Wohnbaugenossenschaften beispielsweise stellen eine solche Form dar. Die meisten sind als gemeinnützige Wohnbauträger organisiert; es geht also nicht darum, mit der Wohnungsbewirtschaftung einen Gewinn zu erzielen, sondern eigenwirtschaftlich zu sein, das heisst auf lange Sicht eine ausgeglichene Rechnung vorweisen zu können. „100 Jahre mehr als Wohnen“ wurde 2007 in der Stadt Zürich gefeiert – rund ein Viertel des Wohnungsbestandes in der Stadt Zürich gehört Genossenschaften. Wie die regelmässigen Wettbewerbe von Wohnbaugenossenschaften für Ersatzneubauten zeigen, erfolgt hier tatsächlich ein professionelles Liegenschaftenmanagement: der rücksichtsvolle Umgang mit der Bausubstanz verlangt neben einem regelmässigen Unterhalt auch die „ehrenvolle Verabschiedung“ von Gebäuden, die Generationen einen Nutzen gebracht haben, um Platz zu schaffen für neues, welches zukünftigen Generationen einen Nutzen verspricht. Viele Genossenschaften kennen Belegungsvorschriften, die dafür sorgen, dass Familienwohnungen tatsächlich von Familien genutzt werden, die aber gleichzeitig sicherstellen, dass Menschen, die solche Familienwohnungen freigeben, in ihrem gewohnten Wohnumfeld eine neue Bleibe finden können. Genossenschaften bieten häufig demokratische Mitbestimmung; bei vielen Genossenschaften haben sich die Mieterinnen am Kapital der Genossenschaft zu beteiligen, werden also zu GenossenschafterInnen und damit MiteigentümerInnen. Genossenschaften stellen einen Versuch dar, die eigene Wohnung in ein kluges Verhältnis von Miteinander und Gesamtverantwortung zu stellen. Subventionierter Wohnungsbau ist auch bei Genossenschaften nicht zwingend, was dazu führt, dass im Sinne eines Ausgleichs auch klassische Wohnbaugenossenschaften immer häufiger Wohnobjekte für ein breites Einkommensspektrum zur Verfügung stellen, teilweise auch verbunden mit Solidaritätsbeiträgen zugunsten wenig verdienender GenossenschafterInnen.

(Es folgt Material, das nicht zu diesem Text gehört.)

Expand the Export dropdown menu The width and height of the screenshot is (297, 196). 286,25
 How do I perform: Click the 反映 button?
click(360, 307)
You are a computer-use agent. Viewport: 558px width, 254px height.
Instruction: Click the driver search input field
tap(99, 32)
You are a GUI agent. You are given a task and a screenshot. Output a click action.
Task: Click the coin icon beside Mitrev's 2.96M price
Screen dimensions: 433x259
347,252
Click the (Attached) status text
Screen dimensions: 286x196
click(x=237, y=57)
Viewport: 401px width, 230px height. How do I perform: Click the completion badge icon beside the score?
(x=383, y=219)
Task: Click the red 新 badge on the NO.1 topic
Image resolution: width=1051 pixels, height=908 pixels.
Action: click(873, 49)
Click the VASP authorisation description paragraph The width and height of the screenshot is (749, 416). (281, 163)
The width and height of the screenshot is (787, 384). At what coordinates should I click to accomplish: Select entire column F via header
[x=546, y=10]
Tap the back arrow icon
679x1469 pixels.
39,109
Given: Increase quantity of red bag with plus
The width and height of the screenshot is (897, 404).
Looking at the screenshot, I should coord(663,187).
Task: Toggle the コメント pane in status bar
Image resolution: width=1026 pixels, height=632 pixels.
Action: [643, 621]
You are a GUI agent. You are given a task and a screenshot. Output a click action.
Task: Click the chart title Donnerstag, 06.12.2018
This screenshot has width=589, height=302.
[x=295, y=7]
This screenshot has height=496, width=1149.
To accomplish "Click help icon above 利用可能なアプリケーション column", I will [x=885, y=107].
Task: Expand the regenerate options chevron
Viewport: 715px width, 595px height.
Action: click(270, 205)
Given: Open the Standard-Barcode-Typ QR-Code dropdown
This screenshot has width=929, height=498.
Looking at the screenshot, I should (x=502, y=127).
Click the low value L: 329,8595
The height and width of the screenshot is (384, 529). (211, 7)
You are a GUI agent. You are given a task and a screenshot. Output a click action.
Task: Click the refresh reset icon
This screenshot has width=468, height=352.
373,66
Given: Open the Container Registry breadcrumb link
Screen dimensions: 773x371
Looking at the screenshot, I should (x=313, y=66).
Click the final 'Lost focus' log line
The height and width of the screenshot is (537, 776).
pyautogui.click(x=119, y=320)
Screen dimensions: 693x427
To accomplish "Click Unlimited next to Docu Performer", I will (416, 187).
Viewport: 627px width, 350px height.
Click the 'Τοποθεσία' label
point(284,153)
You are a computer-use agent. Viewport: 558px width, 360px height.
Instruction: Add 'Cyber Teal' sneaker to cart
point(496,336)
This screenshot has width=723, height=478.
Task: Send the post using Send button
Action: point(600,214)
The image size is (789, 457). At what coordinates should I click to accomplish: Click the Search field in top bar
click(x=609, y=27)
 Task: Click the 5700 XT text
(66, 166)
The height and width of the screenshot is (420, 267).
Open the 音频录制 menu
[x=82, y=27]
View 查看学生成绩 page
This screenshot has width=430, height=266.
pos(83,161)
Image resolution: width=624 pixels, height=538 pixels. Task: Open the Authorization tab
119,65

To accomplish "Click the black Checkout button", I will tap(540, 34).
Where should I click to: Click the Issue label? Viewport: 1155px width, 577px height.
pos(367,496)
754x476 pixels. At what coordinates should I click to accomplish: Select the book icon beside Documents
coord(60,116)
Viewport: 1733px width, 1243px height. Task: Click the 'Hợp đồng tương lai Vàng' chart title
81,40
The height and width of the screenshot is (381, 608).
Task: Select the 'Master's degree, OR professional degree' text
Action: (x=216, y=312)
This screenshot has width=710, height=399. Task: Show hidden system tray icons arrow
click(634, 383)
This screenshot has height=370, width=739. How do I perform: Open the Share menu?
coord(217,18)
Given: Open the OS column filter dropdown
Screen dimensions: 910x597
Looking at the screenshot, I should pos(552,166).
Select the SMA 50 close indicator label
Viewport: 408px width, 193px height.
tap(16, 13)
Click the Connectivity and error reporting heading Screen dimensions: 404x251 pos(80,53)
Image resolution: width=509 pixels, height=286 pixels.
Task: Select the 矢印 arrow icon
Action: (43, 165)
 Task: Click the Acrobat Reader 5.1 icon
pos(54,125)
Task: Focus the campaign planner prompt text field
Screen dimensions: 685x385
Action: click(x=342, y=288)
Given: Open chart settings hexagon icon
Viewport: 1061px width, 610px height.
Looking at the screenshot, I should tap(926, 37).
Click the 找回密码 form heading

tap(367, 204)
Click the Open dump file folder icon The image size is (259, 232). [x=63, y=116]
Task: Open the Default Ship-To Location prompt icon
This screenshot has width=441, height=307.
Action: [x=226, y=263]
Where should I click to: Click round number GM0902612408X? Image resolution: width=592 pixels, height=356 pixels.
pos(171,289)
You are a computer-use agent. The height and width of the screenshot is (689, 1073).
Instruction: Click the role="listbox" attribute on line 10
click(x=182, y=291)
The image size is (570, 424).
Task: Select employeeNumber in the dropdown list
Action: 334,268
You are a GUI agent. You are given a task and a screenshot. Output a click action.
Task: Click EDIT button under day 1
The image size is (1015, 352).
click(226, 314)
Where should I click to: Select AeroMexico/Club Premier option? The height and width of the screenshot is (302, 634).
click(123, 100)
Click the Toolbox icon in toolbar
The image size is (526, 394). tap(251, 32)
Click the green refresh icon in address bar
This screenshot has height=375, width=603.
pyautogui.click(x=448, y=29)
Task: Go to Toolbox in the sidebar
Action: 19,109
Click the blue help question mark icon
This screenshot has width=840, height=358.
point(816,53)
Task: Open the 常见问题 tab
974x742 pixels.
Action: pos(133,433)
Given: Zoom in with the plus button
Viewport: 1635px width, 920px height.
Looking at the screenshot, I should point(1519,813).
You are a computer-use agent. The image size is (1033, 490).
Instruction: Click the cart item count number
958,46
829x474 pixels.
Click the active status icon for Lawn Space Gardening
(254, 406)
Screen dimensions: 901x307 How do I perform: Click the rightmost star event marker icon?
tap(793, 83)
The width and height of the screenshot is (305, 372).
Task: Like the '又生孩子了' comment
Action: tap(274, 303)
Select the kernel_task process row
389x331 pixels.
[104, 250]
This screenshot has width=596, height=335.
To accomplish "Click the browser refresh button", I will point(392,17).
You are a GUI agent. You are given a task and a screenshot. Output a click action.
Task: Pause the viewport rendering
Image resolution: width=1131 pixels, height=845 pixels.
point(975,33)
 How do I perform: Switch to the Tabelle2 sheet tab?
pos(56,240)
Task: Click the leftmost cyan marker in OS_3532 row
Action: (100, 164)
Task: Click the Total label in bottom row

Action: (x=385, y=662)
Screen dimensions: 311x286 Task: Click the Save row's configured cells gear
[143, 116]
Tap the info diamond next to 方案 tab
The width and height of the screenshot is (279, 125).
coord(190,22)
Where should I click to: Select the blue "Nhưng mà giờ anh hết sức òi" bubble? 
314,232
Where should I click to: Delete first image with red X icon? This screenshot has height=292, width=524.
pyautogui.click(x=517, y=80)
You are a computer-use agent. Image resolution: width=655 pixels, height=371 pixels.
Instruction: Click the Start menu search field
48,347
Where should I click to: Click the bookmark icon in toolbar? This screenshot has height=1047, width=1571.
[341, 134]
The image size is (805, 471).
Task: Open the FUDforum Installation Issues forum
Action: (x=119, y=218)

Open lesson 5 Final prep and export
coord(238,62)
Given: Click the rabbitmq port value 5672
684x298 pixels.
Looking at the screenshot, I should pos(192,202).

Diese Genossenschafts-Modelle ermöglichen es breiten Bevölkerungskreisen, in einem von Spekulation unabhängigen Umfeld langfristig gesicherten Wohnraum nutzen zu können, ohne ihn umfassend besitzen zu müssen. Der Ansatz des Wohnraumnutzungsrechtes ist daher multiplizierbar und stellt die bessere Lösung dar als eine auf den Wohnungsbesitz ausgerichtete Wohneigentumsförderung.
Dieser Ansatz lässt sich nicht nur bei Genossenschaften umsetzen; denkbar wären auch privatrechtliche Formen, zum Beispiel als Aktiengesellschaften. Einzelpersonen würden nicht mehr Wohneigentum besitzen, sondern würden Anteile an Wohnungsbewirtschaftungsgesellschaften halten, welche verbunden sind mit dem Wohnrecht in einem Objekt dieser Gesellschaft.